LESETEXT —
>>>>

- Soziale Kompetenz - vernachlässigt, unterschätzt
(Illustration: Gerd Altmann/Pixabay) |
Was ist mit persönlichen Fähigkeiten heute gemeint?
Viele
von uns können sich noch an die Bewertung unseres Betragens in der
Schule im Zeugnis der Grundschule erinnern. Da gab es eine Note für die
"persönliche Führung", die ausdrücken sollte, ob wir uns im Unterricht
benehmen konnten. Sozusagen ein Schulknigge. Heute kämen wir nicht mehr
weit damit, weil es zu eng gefasst ist. Folgerichtig hat man es
abgeschafft.
Denn heute versteht man unter den persönlichen Fähigkeiten vorrangig die soziale Kompetenz,
weil man erkannt hat, dass darin grundlegende Lernfähigkeiten
zusammentreffen. Der Mensch ist Homo Sociologicus (vgl. Lord Dahrendorf,
Ralf: Homo Sociologicus. 1958) - vorrangig ein soziales Wesen, das erst
über soziale Lernprozesse zu einem Teil der Gesellschaft wird.

<<<<

DATENSÄTZE —

>>>>

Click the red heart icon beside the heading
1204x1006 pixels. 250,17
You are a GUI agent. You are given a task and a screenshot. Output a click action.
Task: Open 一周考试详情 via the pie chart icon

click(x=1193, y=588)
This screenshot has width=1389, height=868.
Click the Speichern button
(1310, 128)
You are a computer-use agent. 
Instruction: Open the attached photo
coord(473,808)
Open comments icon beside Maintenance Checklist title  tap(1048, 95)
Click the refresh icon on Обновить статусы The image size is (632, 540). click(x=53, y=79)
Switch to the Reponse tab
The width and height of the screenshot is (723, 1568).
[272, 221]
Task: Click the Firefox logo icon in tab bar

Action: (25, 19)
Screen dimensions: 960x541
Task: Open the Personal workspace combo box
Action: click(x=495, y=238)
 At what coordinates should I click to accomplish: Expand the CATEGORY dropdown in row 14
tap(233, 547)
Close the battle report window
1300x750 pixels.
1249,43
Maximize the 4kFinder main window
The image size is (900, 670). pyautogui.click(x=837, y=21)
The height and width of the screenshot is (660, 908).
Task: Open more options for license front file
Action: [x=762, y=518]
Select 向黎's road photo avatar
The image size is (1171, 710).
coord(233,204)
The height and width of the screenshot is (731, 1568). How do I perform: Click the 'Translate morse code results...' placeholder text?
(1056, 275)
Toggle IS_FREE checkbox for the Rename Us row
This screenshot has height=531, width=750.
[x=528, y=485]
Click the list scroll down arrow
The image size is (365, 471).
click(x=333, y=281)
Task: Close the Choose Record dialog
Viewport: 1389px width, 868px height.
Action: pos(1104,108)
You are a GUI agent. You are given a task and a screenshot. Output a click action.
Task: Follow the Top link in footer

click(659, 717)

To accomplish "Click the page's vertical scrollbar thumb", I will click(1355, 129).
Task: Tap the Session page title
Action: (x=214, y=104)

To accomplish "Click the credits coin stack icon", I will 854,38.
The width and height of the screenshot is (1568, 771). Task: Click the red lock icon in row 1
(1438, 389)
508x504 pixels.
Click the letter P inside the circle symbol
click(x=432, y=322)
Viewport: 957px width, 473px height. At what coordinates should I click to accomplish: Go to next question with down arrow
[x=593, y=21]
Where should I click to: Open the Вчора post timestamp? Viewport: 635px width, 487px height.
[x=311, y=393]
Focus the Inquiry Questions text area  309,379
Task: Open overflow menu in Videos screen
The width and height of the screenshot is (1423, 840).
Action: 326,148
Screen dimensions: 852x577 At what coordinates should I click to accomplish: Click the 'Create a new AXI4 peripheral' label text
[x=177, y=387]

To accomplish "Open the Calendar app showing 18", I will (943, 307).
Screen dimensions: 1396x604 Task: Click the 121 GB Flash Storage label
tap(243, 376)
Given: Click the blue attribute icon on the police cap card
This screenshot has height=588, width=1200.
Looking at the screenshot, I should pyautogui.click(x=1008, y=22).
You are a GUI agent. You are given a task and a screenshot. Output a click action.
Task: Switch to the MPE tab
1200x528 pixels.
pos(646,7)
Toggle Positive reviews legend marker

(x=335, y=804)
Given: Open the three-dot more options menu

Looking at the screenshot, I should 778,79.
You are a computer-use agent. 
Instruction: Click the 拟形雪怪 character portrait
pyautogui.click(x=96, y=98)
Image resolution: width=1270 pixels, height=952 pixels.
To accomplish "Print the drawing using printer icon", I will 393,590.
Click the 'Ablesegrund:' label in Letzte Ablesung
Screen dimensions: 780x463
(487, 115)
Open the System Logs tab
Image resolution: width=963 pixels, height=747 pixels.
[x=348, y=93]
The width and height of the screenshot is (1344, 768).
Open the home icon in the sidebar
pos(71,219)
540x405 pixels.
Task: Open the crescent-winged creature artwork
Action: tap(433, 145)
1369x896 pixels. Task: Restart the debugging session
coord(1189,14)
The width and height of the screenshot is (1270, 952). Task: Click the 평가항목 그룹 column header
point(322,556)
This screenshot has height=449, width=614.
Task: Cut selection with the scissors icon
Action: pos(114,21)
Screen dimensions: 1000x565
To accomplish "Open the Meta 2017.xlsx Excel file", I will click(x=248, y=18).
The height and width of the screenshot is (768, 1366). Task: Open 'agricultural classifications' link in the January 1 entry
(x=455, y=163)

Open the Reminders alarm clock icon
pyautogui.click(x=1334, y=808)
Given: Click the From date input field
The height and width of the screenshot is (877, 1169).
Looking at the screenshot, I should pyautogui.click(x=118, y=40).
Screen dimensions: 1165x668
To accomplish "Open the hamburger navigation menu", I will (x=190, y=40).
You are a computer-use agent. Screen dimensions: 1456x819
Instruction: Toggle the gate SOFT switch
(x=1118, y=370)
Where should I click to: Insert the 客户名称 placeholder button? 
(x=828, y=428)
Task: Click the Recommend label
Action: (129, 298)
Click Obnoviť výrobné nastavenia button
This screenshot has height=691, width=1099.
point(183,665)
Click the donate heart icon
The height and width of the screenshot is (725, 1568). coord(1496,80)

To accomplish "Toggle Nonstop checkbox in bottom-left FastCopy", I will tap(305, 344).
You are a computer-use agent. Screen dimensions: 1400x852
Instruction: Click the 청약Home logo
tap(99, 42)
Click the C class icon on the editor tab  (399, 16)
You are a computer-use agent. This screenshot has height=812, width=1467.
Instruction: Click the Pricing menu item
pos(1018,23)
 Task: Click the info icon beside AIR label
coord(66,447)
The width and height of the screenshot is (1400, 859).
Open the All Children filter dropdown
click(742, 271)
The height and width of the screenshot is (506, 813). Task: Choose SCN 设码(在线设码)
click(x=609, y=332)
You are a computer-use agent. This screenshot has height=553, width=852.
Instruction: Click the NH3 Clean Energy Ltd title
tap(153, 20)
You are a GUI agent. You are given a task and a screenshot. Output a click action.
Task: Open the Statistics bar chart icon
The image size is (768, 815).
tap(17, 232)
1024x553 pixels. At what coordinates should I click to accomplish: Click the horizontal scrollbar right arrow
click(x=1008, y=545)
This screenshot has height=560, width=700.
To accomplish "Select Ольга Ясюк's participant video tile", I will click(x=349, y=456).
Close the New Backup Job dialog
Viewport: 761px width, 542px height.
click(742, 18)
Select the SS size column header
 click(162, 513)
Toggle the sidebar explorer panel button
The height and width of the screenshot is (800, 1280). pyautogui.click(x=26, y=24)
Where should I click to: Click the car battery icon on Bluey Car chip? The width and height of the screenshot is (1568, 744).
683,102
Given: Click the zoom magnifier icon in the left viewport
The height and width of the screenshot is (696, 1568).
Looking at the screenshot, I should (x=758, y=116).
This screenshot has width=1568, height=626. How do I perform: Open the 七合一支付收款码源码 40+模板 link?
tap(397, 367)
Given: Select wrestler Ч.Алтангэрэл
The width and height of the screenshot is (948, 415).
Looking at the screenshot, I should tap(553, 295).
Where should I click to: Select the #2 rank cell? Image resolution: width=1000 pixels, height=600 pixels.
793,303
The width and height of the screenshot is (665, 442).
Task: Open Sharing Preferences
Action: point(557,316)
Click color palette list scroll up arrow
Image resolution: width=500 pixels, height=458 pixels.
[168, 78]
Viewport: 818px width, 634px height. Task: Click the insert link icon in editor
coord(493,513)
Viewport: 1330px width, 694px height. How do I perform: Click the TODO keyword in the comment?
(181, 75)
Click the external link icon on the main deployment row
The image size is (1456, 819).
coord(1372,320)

<<<<

AUFGABENSTELLUNG —
Nenne alle Wörter im Text über soziale Kompetenz, die die Buchstabenfolge „schul“ enthalten, ohne Rücksicht auf Groß- und Kleinschreibung.

LÖSUNG —
Schule, Grundschule, Schulknigge